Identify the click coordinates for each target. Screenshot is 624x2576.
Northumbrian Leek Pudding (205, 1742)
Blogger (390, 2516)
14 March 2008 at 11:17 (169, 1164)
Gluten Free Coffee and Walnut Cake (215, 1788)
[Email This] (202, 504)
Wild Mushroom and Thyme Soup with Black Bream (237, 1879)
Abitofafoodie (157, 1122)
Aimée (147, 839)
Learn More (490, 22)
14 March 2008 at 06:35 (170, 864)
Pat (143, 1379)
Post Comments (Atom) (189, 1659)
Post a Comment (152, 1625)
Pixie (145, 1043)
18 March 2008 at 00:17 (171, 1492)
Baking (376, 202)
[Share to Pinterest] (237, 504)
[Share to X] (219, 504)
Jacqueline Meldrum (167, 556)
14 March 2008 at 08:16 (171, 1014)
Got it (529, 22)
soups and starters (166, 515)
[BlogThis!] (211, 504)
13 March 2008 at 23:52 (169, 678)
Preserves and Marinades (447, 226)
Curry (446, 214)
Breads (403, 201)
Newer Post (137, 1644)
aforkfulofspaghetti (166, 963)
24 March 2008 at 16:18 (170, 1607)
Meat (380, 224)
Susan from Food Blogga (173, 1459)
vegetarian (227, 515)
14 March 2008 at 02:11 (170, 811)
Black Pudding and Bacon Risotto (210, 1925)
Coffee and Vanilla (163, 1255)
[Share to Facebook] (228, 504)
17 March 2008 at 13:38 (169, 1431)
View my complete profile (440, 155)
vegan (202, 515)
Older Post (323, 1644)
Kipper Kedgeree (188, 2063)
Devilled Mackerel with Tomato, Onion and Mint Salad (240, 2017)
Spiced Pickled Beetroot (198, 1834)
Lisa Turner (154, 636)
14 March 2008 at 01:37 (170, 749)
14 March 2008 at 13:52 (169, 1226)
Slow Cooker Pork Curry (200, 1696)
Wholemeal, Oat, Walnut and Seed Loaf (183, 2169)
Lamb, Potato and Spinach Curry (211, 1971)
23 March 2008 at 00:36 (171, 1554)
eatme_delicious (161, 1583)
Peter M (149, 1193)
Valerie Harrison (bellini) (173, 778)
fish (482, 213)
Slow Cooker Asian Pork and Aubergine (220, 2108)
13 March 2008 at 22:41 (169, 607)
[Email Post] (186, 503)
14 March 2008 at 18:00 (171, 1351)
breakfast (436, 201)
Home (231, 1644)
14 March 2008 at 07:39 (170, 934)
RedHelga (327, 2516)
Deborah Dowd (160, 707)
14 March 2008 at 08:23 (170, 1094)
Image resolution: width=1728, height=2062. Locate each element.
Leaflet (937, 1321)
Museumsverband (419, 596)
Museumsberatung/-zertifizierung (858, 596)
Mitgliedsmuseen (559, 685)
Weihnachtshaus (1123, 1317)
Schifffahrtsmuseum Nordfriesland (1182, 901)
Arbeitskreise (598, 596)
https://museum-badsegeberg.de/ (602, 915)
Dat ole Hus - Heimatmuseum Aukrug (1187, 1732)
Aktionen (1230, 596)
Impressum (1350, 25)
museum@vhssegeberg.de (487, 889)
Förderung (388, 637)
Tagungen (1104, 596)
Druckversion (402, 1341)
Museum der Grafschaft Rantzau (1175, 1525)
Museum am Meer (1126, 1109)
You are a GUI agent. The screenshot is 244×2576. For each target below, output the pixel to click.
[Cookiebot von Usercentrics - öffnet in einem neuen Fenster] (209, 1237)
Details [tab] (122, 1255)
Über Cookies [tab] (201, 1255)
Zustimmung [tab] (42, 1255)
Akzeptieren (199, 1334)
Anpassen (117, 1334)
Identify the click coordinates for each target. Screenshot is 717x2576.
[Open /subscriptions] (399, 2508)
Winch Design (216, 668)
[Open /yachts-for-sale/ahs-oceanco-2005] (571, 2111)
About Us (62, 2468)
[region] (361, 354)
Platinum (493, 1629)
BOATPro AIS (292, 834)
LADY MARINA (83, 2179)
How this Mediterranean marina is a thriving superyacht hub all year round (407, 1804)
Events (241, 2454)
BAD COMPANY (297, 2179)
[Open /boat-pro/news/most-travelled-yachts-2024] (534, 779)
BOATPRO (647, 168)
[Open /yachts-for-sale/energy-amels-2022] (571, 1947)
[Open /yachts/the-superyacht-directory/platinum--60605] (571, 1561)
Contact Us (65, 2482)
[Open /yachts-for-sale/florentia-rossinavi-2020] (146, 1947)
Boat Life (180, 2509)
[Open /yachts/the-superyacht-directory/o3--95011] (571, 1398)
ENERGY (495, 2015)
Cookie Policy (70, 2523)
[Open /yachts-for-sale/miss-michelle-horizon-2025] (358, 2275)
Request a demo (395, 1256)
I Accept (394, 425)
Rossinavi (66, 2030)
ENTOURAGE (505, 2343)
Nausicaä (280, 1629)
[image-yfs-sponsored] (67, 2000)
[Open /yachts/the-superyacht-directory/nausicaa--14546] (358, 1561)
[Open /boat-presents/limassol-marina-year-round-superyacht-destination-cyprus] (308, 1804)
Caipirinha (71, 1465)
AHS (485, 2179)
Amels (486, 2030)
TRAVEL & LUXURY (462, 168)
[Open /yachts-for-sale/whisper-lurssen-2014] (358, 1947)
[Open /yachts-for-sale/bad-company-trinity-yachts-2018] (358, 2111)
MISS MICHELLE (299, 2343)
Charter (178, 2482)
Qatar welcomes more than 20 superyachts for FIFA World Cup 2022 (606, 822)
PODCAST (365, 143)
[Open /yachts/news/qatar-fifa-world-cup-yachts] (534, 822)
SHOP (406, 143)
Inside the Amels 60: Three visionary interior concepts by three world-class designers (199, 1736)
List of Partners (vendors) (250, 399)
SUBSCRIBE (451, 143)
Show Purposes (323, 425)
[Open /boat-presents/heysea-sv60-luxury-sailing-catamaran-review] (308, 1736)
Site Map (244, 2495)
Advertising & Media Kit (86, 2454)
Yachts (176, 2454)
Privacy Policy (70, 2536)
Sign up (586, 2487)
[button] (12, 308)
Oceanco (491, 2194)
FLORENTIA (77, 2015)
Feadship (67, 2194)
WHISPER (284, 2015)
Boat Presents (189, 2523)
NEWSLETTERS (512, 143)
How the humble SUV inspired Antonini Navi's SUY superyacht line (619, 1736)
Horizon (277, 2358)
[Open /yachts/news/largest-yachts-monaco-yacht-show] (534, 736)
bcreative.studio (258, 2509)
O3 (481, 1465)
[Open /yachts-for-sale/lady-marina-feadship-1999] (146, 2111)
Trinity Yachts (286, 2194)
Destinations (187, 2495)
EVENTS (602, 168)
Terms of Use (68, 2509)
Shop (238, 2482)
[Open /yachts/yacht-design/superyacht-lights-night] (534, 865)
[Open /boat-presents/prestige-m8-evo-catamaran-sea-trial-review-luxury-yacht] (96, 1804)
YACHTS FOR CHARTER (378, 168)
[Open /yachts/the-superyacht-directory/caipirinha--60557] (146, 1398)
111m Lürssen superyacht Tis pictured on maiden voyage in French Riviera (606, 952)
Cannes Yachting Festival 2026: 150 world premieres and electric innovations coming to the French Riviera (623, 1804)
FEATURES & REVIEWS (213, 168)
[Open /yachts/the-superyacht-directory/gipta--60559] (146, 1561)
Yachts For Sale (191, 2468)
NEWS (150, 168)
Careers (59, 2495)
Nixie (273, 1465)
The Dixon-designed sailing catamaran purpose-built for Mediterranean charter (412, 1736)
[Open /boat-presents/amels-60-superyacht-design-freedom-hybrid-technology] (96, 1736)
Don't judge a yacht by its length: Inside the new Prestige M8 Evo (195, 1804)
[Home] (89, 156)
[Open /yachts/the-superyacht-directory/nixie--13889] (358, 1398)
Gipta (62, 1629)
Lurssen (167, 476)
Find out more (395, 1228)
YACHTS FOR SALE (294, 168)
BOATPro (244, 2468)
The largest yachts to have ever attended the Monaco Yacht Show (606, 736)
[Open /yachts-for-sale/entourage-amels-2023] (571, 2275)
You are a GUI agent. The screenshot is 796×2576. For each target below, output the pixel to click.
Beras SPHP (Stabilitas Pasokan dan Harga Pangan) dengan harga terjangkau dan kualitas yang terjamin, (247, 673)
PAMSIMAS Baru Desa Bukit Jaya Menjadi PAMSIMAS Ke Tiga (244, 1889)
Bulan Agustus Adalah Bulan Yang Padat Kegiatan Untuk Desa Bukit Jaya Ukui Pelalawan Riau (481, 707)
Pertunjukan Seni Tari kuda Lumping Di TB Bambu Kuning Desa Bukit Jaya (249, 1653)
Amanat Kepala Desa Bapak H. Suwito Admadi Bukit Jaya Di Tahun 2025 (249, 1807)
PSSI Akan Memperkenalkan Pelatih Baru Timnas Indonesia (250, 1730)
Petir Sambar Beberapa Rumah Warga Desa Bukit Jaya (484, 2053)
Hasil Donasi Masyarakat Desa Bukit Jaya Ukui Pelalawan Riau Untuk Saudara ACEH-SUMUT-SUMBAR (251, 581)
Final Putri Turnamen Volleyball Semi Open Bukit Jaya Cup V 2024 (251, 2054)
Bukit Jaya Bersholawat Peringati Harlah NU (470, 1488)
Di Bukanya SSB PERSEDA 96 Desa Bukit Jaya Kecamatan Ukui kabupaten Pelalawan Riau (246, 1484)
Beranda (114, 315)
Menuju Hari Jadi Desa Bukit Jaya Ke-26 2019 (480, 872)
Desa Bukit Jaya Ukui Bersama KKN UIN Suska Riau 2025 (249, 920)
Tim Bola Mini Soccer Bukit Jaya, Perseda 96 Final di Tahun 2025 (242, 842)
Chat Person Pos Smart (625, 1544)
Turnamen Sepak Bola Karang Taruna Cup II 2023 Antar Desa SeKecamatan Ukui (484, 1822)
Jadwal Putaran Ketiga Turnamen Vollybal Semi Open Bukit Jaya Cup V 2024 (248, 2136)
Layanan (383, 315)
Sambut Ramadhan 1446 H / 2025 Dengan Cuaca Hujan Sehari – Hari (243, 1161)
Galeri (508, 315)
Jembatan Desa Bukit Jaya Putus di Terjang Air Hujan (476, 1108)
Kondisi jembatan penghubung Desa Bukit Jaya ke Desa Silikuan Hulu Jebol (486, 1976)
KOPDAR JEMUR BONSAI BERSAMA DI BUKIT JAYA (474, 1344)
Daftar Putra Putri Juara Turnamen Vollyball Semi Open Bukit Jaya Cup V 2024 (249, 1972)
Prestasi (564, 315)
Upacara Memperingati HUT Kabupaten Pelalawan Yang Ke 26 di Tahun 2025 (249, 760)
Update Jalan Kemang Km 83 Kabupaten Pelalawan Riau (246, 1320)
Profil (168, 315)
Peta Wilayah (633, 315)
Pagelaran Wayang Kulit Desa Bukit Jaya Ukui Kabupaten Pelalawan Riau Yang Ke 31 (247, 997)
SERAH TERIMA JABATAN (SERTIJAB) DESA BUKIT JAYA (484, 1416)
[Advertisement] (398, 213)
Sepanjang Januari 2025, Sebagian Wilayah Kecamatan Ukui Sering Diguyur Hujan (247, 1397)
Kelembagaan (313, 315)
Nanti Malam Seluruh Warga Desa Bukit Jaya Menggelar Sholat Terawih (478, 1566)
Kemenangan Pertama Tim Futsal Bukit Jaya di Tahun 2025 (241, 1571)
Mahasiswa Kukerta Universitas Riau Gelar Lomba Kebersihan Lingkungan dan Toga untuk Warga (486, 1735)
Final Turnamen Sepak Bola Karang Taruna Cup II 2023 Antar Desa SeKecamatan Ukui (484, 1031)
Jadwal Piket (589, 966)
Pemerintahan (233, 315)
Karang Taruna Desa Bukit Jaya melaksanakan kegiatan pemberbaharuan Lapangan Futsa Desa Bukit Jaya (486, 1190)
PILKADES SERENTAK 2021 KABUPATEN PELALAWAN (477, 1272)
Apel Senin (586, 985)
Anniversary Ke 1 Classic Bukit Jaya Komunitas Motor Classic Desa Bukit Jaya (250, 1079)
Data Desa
□ □ □
> Assignment:
Print the lines above from the one with "[Open /yachts-for-sale/entourage-amels-2023] (571, 2275)" through the one with "Desa Bukit Jaya Ukui Bersama", both included, exactly as written and nothing more.

> Answer area:
[Open /yachts-for-sale/entourage-amels-2023] (571, 2275)
You are a GUI agent. The screenshot is 796×2576. For each target below, output the pixel to click.
Beras SPHP (Stabilitas Pasokan dan Harga Pangan) dengan harga terjangkau dan kualitas yang terjamin, (247, 673)
PAMSIMAS Baru Desa Bukit Jaya Menjadi PAMSIMAS Ke Tiga (244, 1889)
Bulan Agustus Adalah Bulan Yang Padat Kegiatan Untuk Desa Bukit Jaya Ukui Pelalawan Riau (481, 707)
Pertunjukan Seni Tari kuda Lumping Di TB Bambu Kuning Desa Bukit Jaya (249, 1653)
Amanat Kepala Desa Bapak H. Suwito Admadi Bukit Jaya Di Tahun 2025 (249, 1807)
PSSI Akan Memperkenalkan Pelatih Baru Timnas Indonesia (250, 1730)
Petir Sambar Beberapa Rumah Warga Desa Bukit Jaya (484, 2053)
Hasil Donasi Masyarakat Desa Bukit Jaya Ukui Pelalawan Riau Untuk Saudara ACEH-SUMUT-SUMBAR (251, 581)
Final Putri Turnamen Volleyball Semi Open Bukit Jaya Cup V 2024 (251, 2054)
Bukit Jaya Bersholawat Peringati Harlah NU (470, 1488)
Di Bukanya SSB PERSEDA 96 Desa Bukit Jaya Kecamatan Ukui kabupaten Pelalawan Riau (246, 1484)
Beranda (114, 315)
Menuju Hari Jadi Desa Bukit Jaya Ke-26 2019 (480, 872)
Desa Bukit Jaya Ukui Bersama KKN UIN Suska Riau 2025 (249, 920)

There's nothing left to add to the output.